Ho scelto di iniziare dal diluvio narrato nella Bibbia forse il più famoso al grande pubblico, tra quelli che ho scelto. Dio guardando sulla terra si accorse della corruzione e crudeltà degli esseri umani e si pentì di averli creati. Decise allora di cancellare ogni cosa, ma si accorse di un uomo buono e retto, Noè, che insieme alla sua famiglia non meritava di morire. Dio gli ordinò allora di costruire un’arca e li salvò, insieme ad una coppia di ogni animale. Questa narrazione giudaico-cristiana differisce di pochissimo con quella islamica, secondo cui invece, la moglie e uno dei figli di Noè, essendo stati corrotti, non salirono sull’arca e morirono insieme agli altri.

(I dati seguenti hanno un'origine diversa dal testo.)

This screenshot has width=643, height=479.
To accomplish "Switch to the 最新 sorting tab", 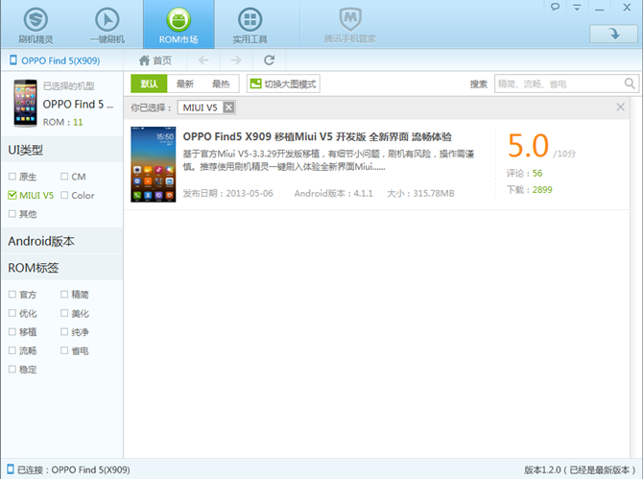I will tap(185, 84).
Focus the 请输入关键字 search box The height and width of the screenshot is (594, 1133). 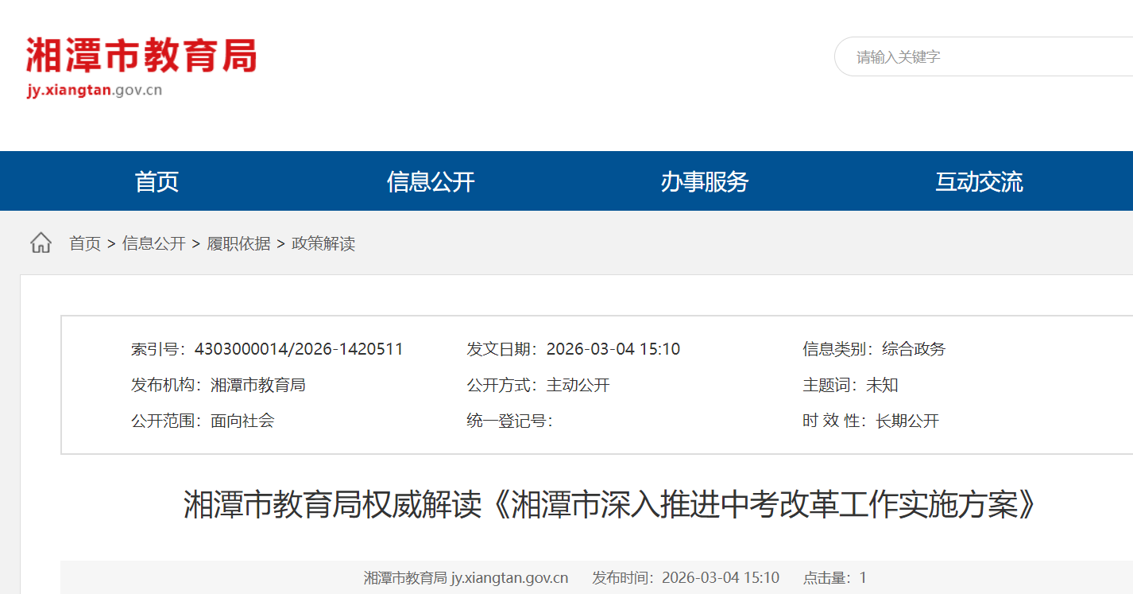(985, 57)
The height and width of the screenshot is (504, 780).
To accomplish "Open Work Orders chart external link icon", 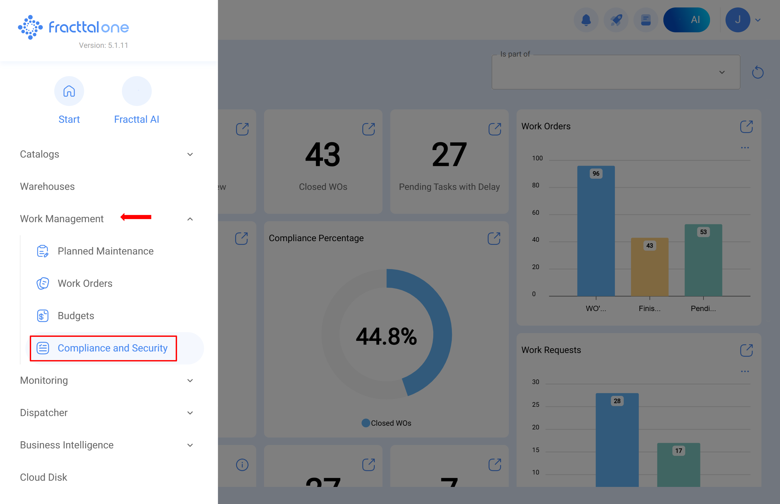I will click(x=746, y=127).
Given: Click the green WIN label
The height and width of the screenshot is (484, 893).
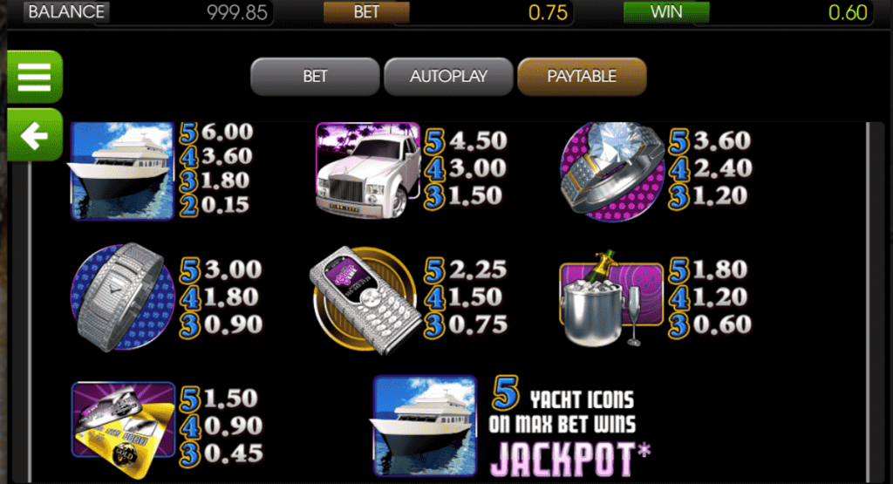Looking at the screenshot, I should [666, 12].
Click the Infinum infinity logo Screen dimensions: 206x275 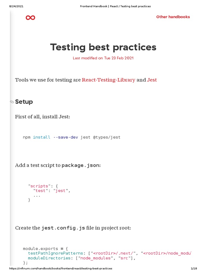(x=30, y=18)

Il racconto biblico ha molti punti in comune con quello raccontato nell’Epopea di Gilgamesh, un’opera sumera e con quello greco-romano di Deucalione e Pirra, narrato da Ovidio nelle Metamorfosi. Anche in queste due tradizioni il dio Enlil, per i sumeri, e Zeus o Giove, per i greci e i romani, decisero di inondare la terra, per annientare gli uomini diventati violenti e superbi. Tuttavia, essendo questi due popoli di tradizione politeista, a salvare i giusti sono altre divinità. Il dio Ea avvertì il re Utnapishtim dell’imminente diluvio e gli consigliò di costruire un’arca per salvare sé stesso, la sua famiglia e gli animali. Mentre secondo Ovidio fu Prometeo, colui che aveva rubato il fuoco, ad avvertire suo figlio Deucalione e la moglie Pirra, anche il titano consigliò ai due coniugi la costruzione di un’arca per salvarsi dalle acque. I miti differiscono nei giorni di navigazione, per Noè furono quaranta giorni e quaranta notti, per i romani, invece, nove, per Utnapishtim solo sei giorni.

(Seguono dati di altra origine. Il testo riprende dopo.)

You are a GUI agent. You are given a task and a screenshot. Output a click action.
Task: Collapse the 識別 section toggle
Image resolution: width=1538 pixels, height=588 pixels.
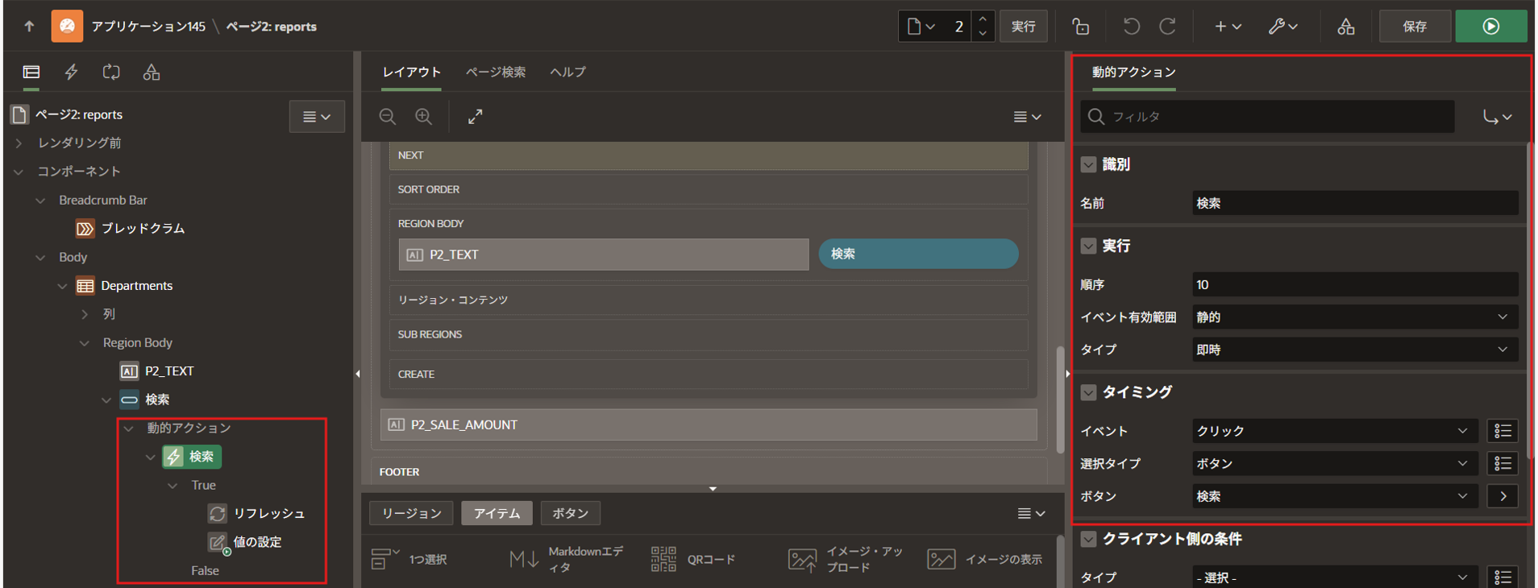click(x=1088, y=164)
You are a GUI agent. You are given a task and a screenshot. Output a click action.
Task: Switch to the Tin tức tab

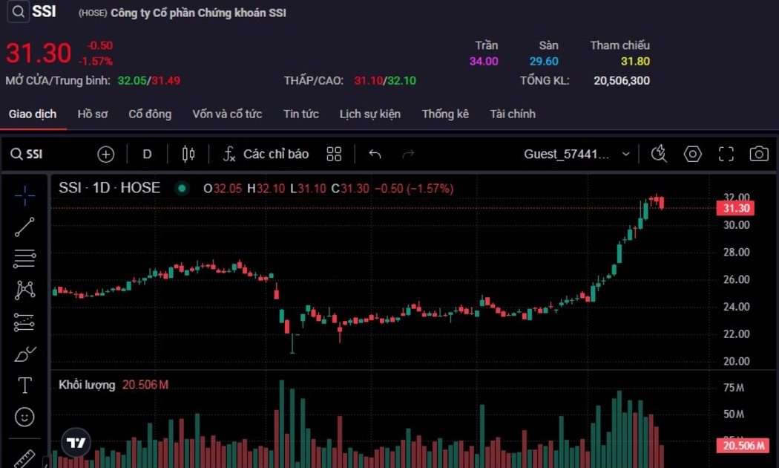pyautogui.click(x=300, y=114)
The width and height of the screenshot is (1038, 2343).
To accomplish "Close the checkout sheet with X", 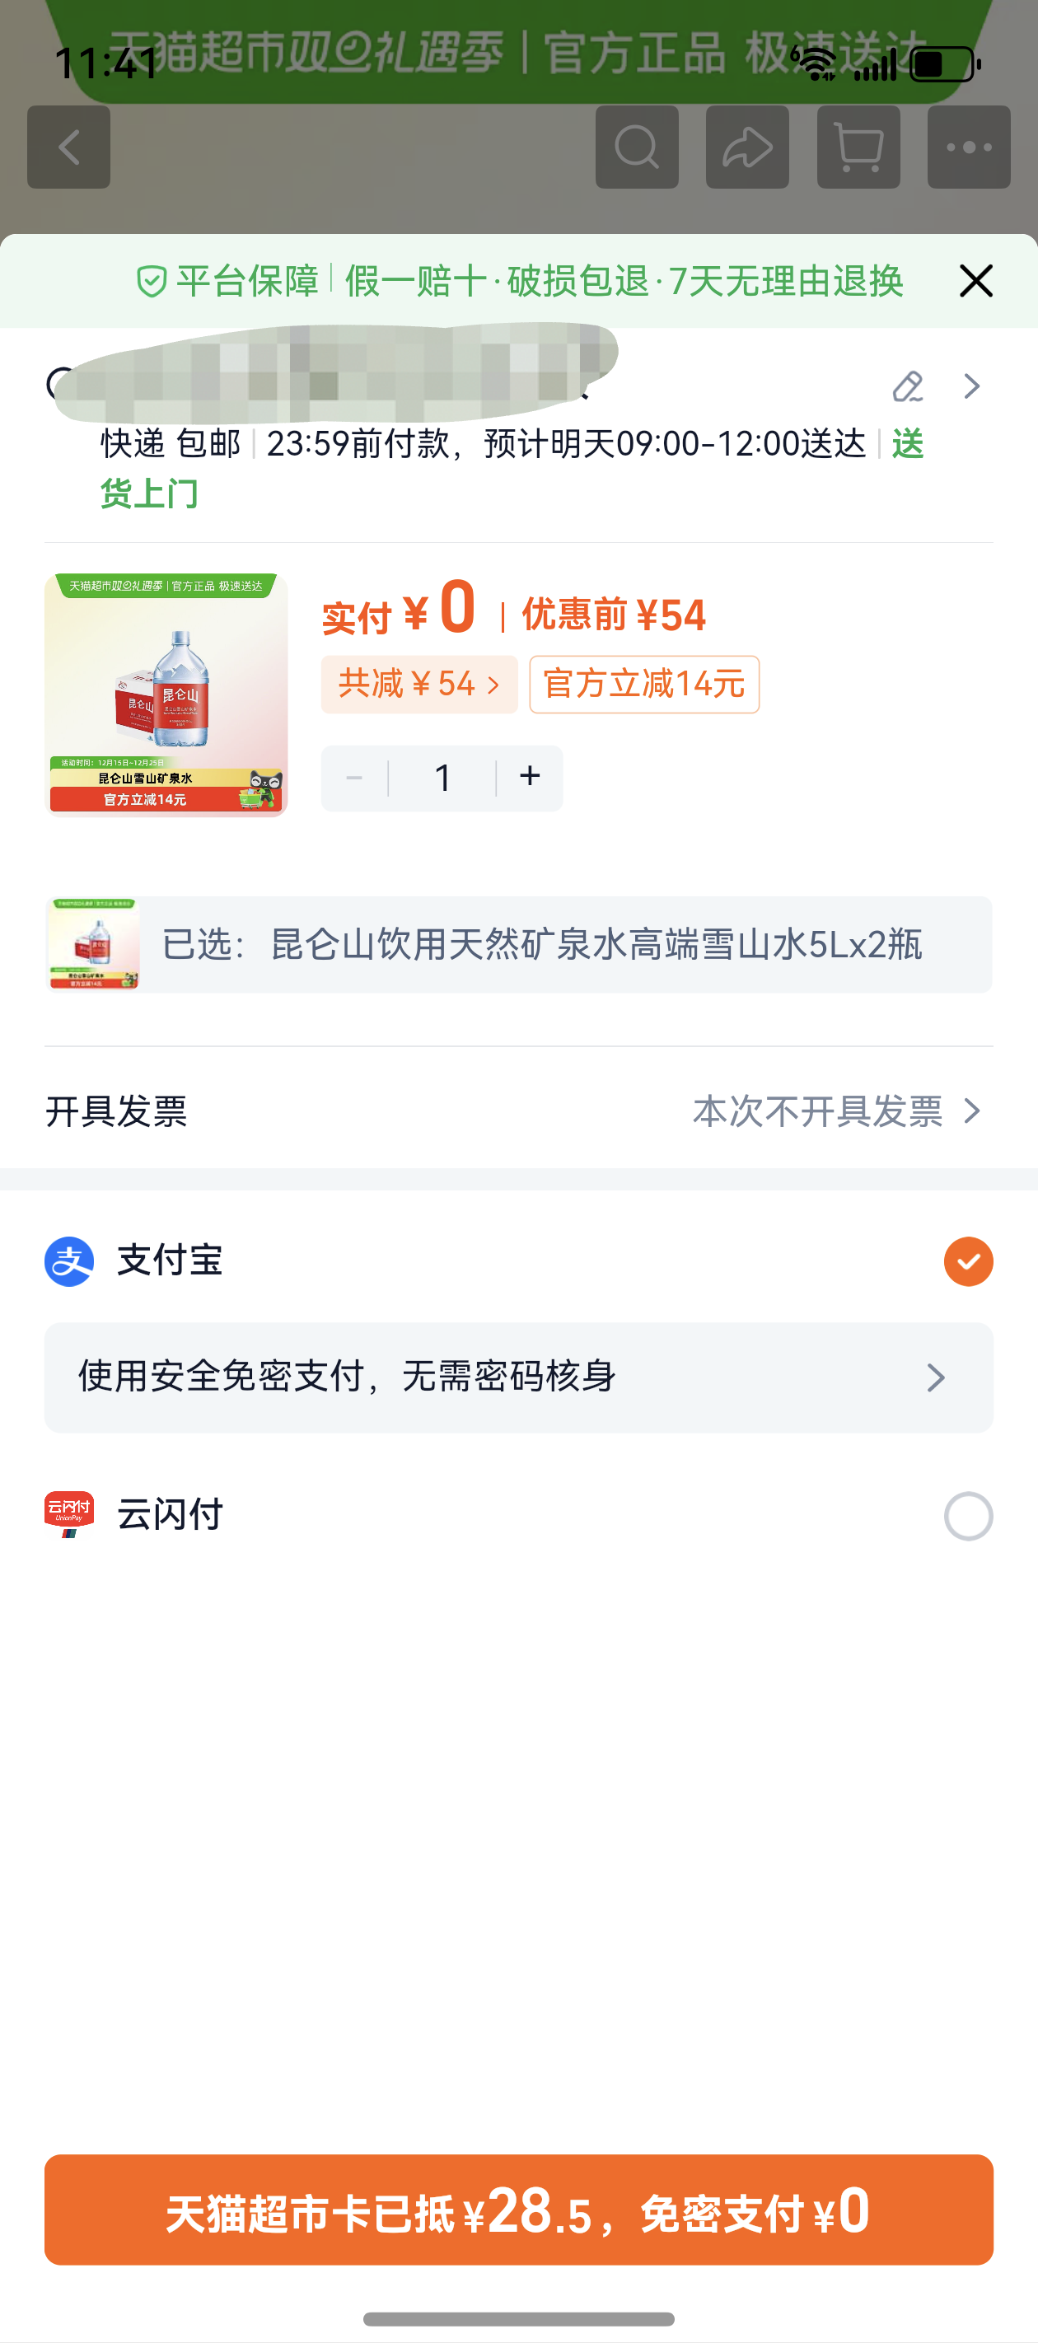I will 975,281.

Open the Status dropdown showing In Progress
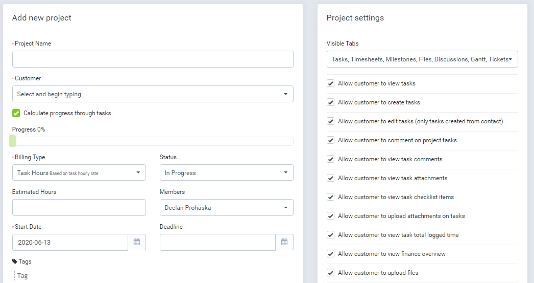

Alla fine di questo periodo di pioggia torrenziale, tanto Noè quanto Utnapishtim, fecero uscire dall’arca degli uccelli per trovare una terra in cui approdare. Il primo giunse sul monte Ararat, secondo gli scritti ebrei e cristiani mentre sul monte Judi secondo quelli musulmani. Il secondo, invece, arrivò sul monte Nisir, nell’odierno Iraq. Le somiglianze tra questi due miti sono veramente tantissime e la vicinanza geografica, tra i luoghi in cui i due popoli hanno dato origine a questi racconti, ci suggerisce che si possano essere influenzati a vicenda.
Il racconto latino invece si distanzia in questo punto, dopo il diluvio i due anziani, che non avevano figli, si rivolsero ad un oracolo che suggerì loro di coprirsi il capo e di gettare dietro di sé “le ossa della grande madre”. Capendo che si riferiva alle pietre, i due si affrettano ad eseguire la profezia e in questo modo fecero rinascere l’umanità. Le pietre lanciate da Deucalione formarono gli uomini mentre quelle scagliate da Pirra le donne.

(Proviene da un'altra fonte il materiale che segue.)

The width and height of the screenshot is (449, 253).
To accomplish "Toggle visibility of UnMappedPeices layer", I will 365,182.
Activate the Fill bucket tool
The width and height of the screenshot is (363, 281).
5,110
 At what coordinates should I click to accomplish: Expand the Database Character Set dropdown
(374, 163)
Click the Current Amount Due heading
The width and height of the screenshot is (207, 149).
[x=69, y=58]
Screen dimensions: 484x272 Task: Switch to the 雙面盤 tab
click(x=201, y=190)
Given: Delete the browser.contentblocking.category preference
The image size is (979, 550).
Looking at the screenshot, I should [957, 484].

Anche se mosso dallo stesso scopo, punire gli esseri umani troppo orgogliosi e dimentichi degli dèi, di molto si discosta, dalle narrazioni precedenti, il racconto del diluvio conservato nel Popol Vuh. Quest’antico manoscritto in lingua quiché e in lettere latine ci ha tramandato le leggende Maya. Il dio Huracan scatenò un diluvio di pioggia nera, colpendo gli uomini di legno, incapaci di ricordare e venerare gli dèi, solo in pochi si salvarono rifugiandosi nelle foreste e da loro discendono le scimmie.
Per quanto riguarda la cultura Maya, bisogna fare una precisazione, infatti, secondo la loro mitologia, gli umani sarebbero stati distrutti più volte e ricreati con materiali diversi, in ere differenti, quattro in tutto. Nella prima era, il mondo era fatto di fango ma i suoi abitanti erano deboli e non potevano parlare e gli dèi li annientarono, la seconda, invece, fu quella degli esseri umani fatti di legno e anch’essi vennero eliminati, nella terza era, erano fatti di terra e fango ma non riuscivano a ricordare le divinità e anche loro vennero cancellati, infine nella quarta era, che è quella attuale, gli dèi crearono gli umani con la farina del mais e finalmente questi riuscivano a vedere, pensare e parlare e veneravano i loro creatori.
La stessa ὕβρις (superbia), che gli antichi condannavano perché portatrice di distruzione e morte, spinge noi, uomini e donne assurti al ruolo di divinità, a provocare le medesime catastrofi. Oggi come allora, siamo noi esseri umani a causare da soli la nostra stessa fine. Alluvioni, incendi, siccità sono solo piccole dimostrazioni di come la nostra vera colpa, il cambiamento climatico, ci condurrà a una distruzione pari a quella tramandataci dai nostri antenati. Questa volta però l’unica arca che potrebbe salvarci non è fatta di legno ma di cambiamento. È forgiata di rispetto e attenzione per la natura che ci circonda; di consapevolezza e azione per il nostro presente; di tenerezza e lungimiranza per coloro che verranno.